To slip upon a pavement is better than to slip with the tongue: so the fall of the wicked shall come speedily.
An unseasonable tale will always be in the mouth of the unwise.
A wise sentence shall be rejected when it cometh out of a fool’s mouth; for he will not speak it in due season.
A lie is a foul blot in a man, yet it is continually in the mouth of the untaught.
A wise man shall promote himself to honour with his words: and he that hath understanding will please great men.
Wisdom that is hid, and treasure that is hoarded up, what profit is in them both?
Better is he that hideth his folly than a man that hideth his wisdom.”
– Wisdom of Sirach 20:5-8, 13, 18-20, 24, 27, 30-31
“Hear, O ye children, the discipline of the mouth: he that keepeth it shall never be taken in his lips.
The sinner shall be left in his foolishness: both the evil speaker and the proud shall fall thereby.
Accustom not thy mouth to swearing; neither use thyself to the naming of the Holy One.
For as a servant that is continually beaten shall not be without a blue mark: so he that sweareth and nameth God continually shall not be faultless.
A man that useth much swearing shall be filled with iniquity, and the plague shall never depart from his house: if he shall offend, his sin shall be upon him: and if he acknowledge not his sin, he maketh a double offence: and if he swear in vain, he shall not be innocent, but his house shall be full of calamities.
There is a word that is clothed about with death: God grant that it be not found in the heritage of Jacob; for all such things shall be far from the godly, and they shall not wallow in their sins.
Use not thy mouth to intemperate swearing, for therein is the word of sin.
Remember thy father and thy mother, when thou sittest among great men.

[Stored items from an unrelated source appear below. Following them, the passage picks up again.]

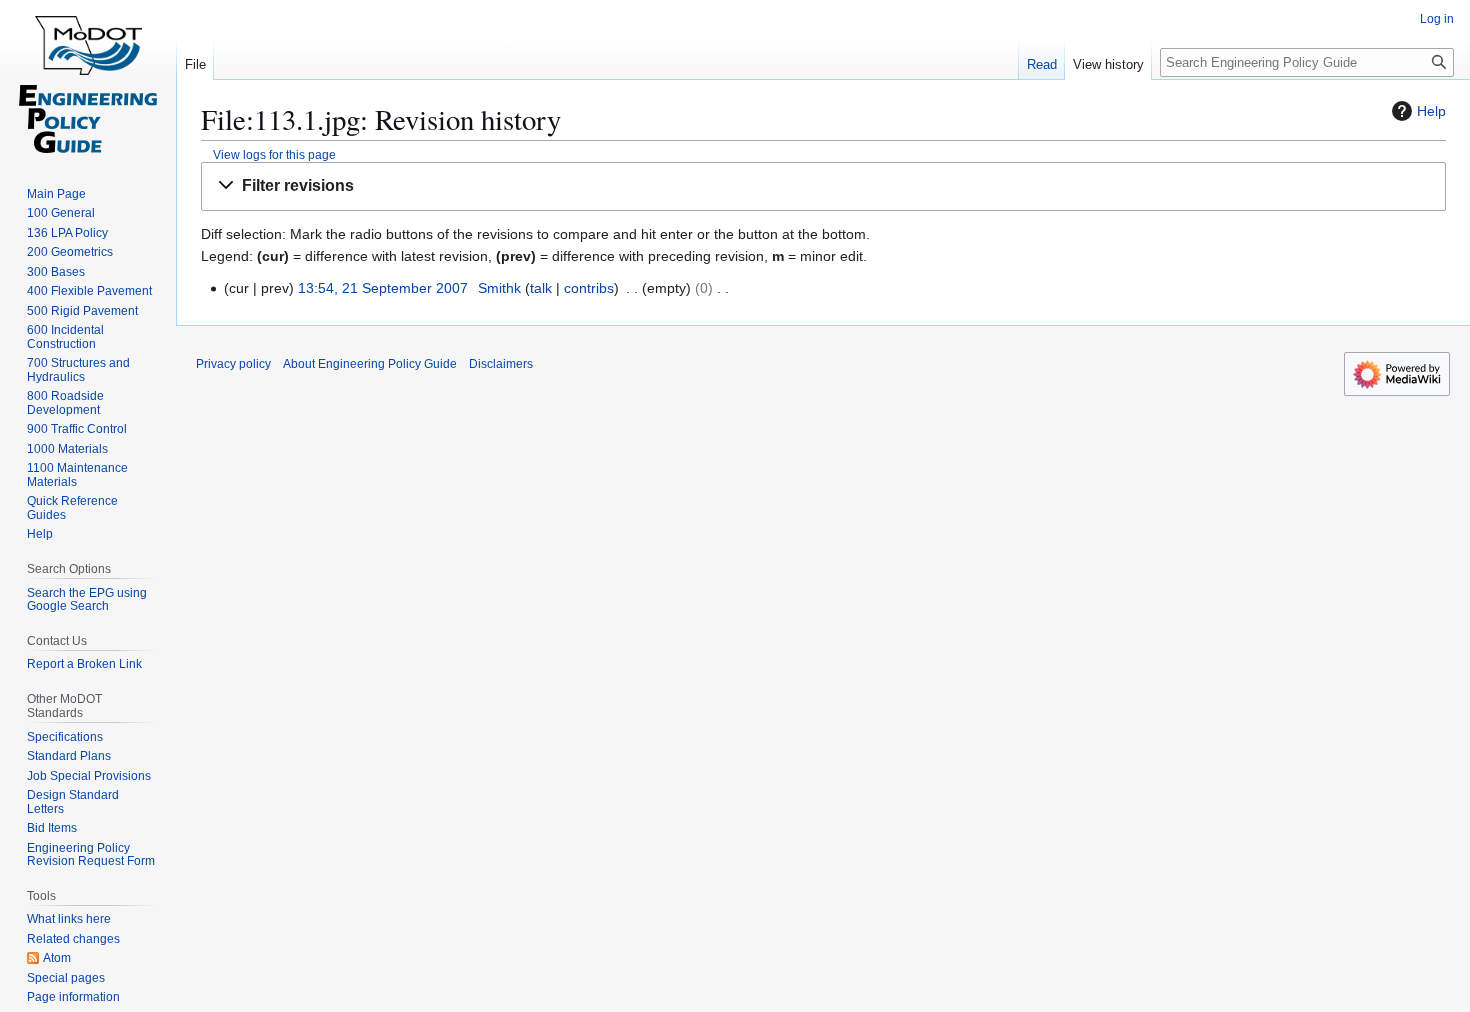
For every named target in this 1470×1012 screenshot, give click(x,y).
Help (1431, 111)
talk (541, 288)
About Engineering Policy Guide (370, 364)
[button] (823, 186)
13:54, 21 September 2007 (383, 288)
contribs (589, 288)
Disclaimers (501, 364)
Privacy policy (233, 364)
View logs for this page (274, 154)
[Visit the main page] (88, 80)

Be not forgetful before them, and so thou by thy custom become a fool, and wish that thou hadst not been born, and curse the day of thy nativity.
The man that is accustomed to opprobrious words will never be reformed all the days of his life.”

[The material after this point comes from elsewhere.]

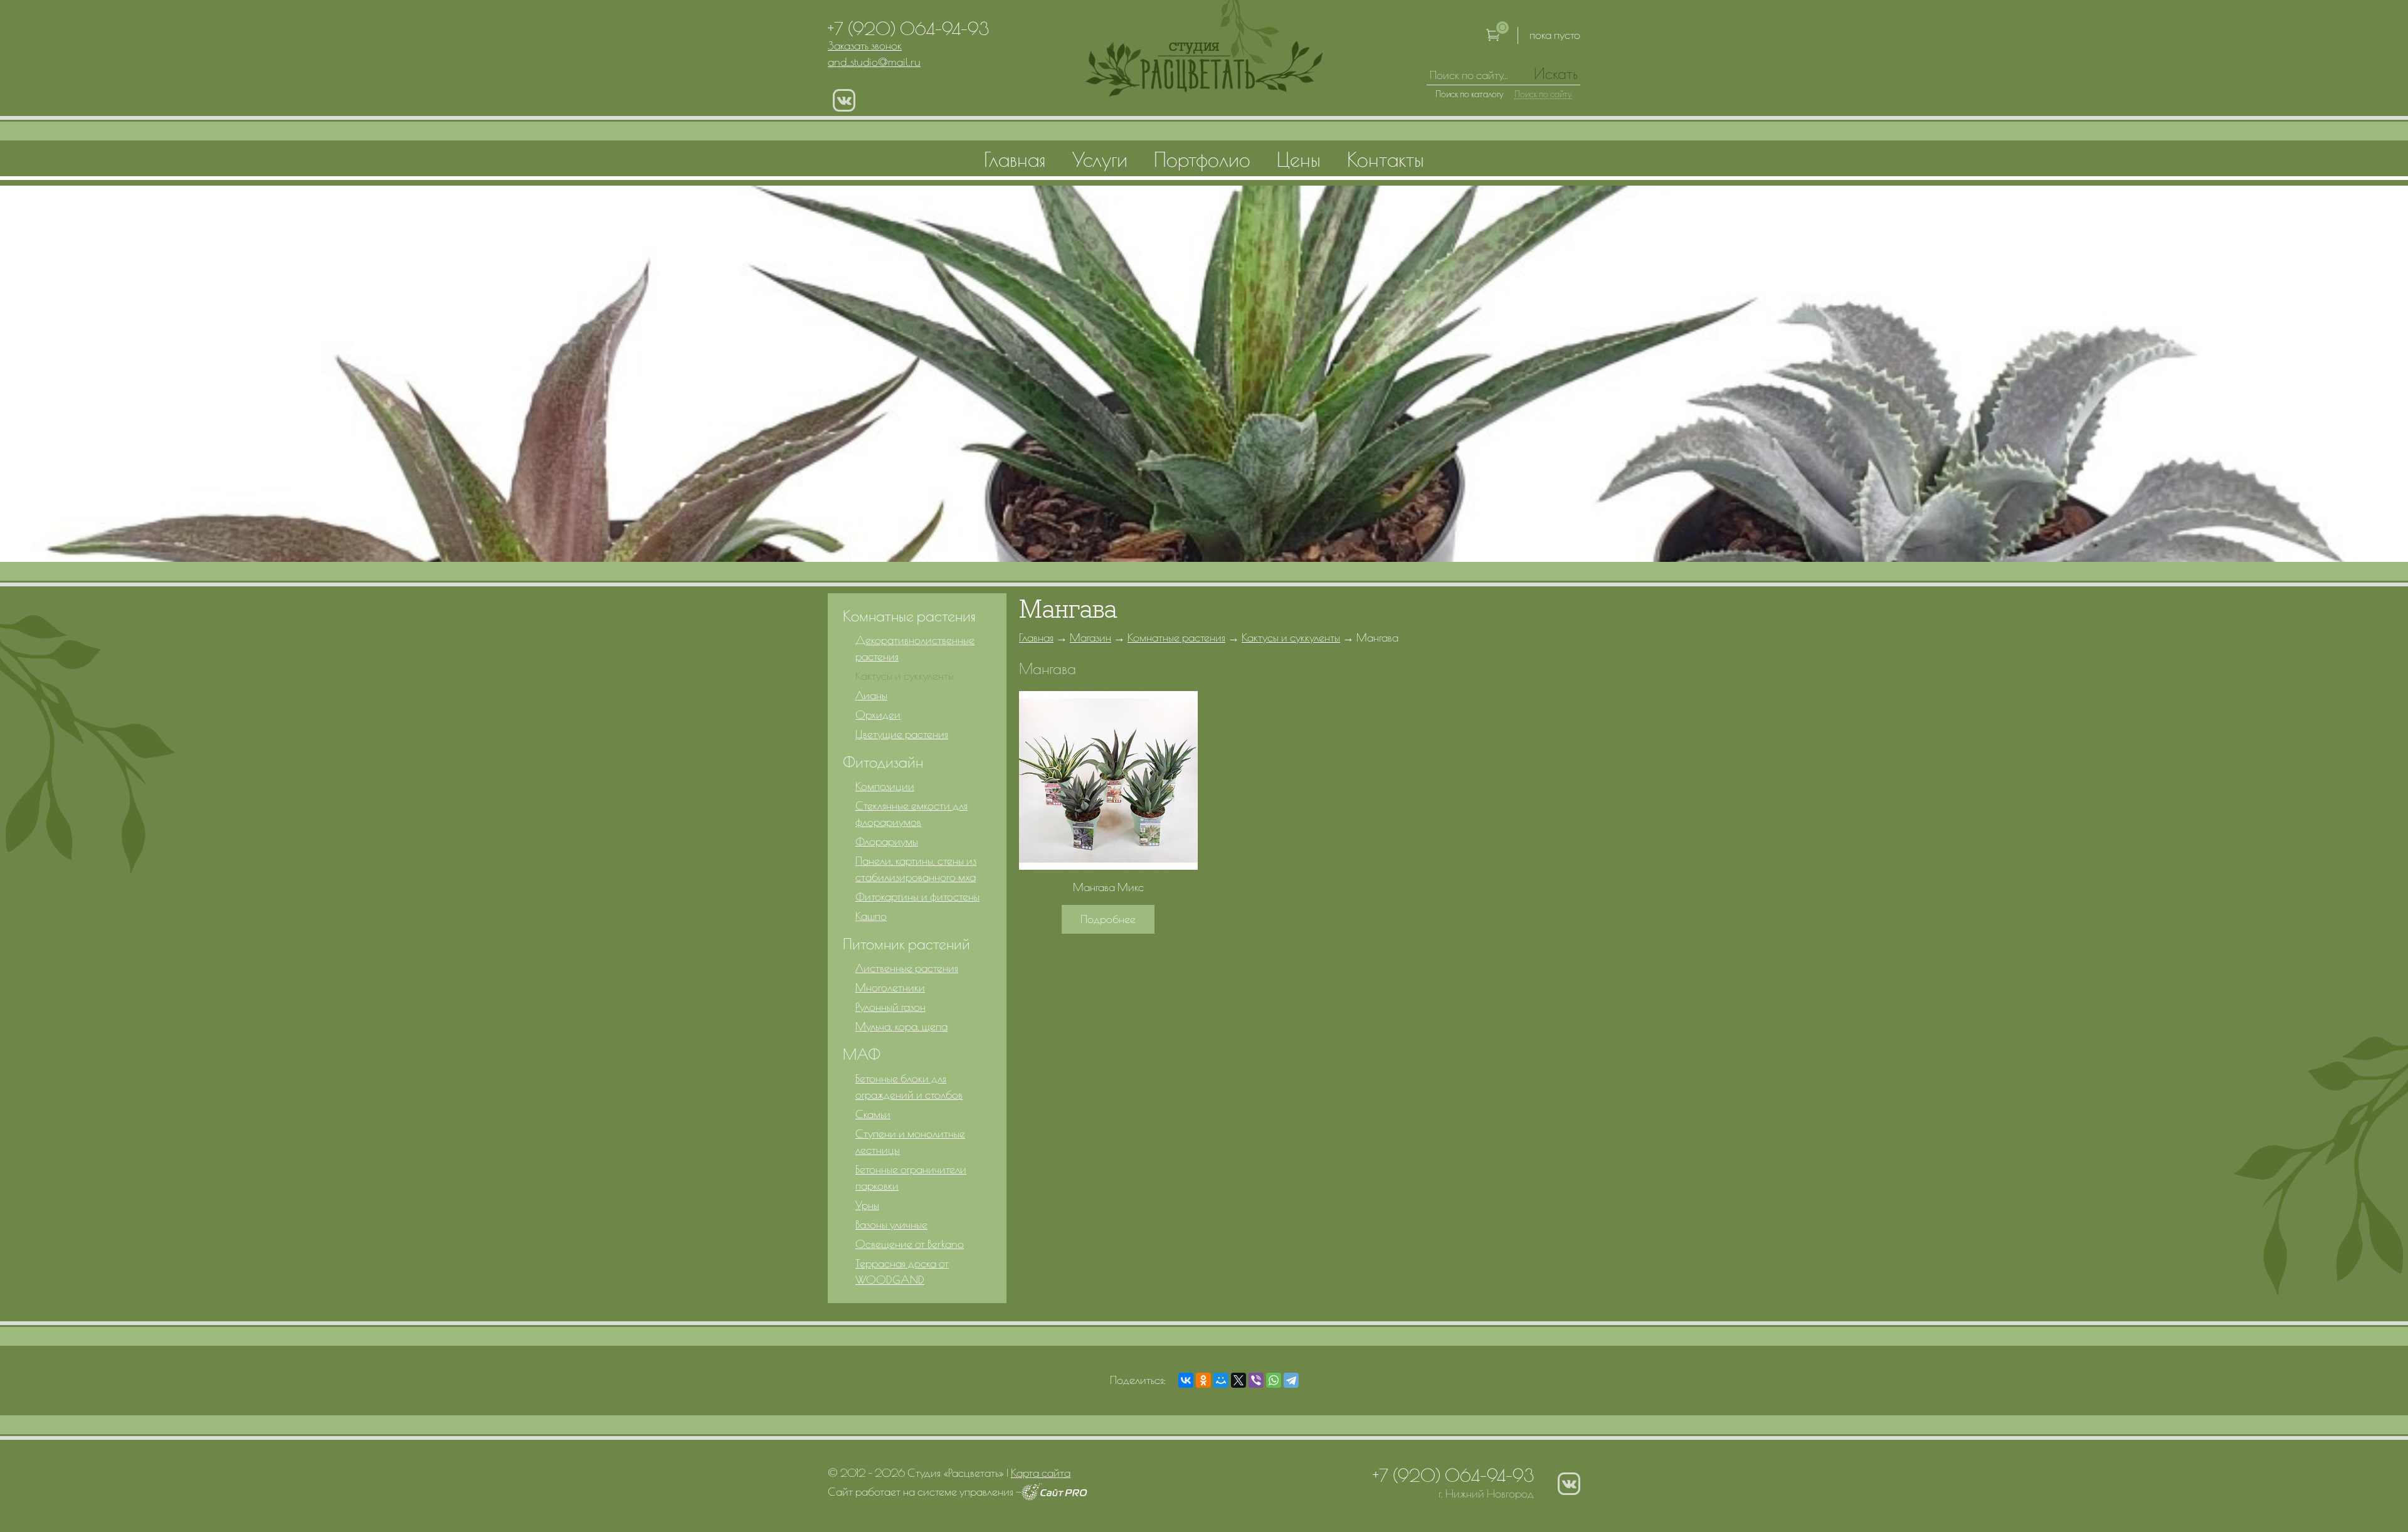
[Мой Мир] (1220, 1380)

– Wisdom of Sirach 23:7-15
“As when one sifteth with a sieve, the refuse remaineth; so the filth of man in his talk.
The furnace proveth the potter’s vessels; so the trial of man is in his reasoning.
The fruit declareth if the tree have been dressed; so is the utterance of a conceit in the heart of man.
Praise no man before thou hearest him speak; for this is the trial of men.
The discourse of a godly man is always with wisdom; but a fool changeth as the moon.
If thou be among the indiscreet, observe the time; but be continually among men of understanding.”
– Wisdom of Sirach 27:4-7, 11-12
“Abstain from strife, and thou shalt diminish thy sins: for a furious man will kindle strife,
A sinful man disquieteth friends, and maketh debate among them that be at peace.
As the matter of the fire is, so it burneth: and as a man’s strength is, so is his wrath; and according to his riches his anger riseth; and the stronger they are which contend, the more they will be inflamed.
An hasty contention kindleth a fire: and an hasty fighting sheddeth blood.
If thou blow the spark, it shall burn: if thou spit upon it, it shall be quenched: and both these come out of thy mouth.
Curse the whisperer and doubletongued: for such have destroyed many that were at peace.
A backbiting tongue hath disquieted many, and driven them from nation to nation: strong cities hath it pulled down, and overthrown the houses of great men.
A backbiting tongue hath cast out virtuous women, and deprived them of their labours.
Whoso hearkeneth unto it shall never find rest, and never dwell quietly.
The stroke of the whip maketh marks in the flesh: but the stroke of the tongue breaketh the bones.
Many have fallen by the edge of the sword: but not so many as have fallen by the tongue.
Weigh thy words in a balance, and make a door and bar for thy mouth.”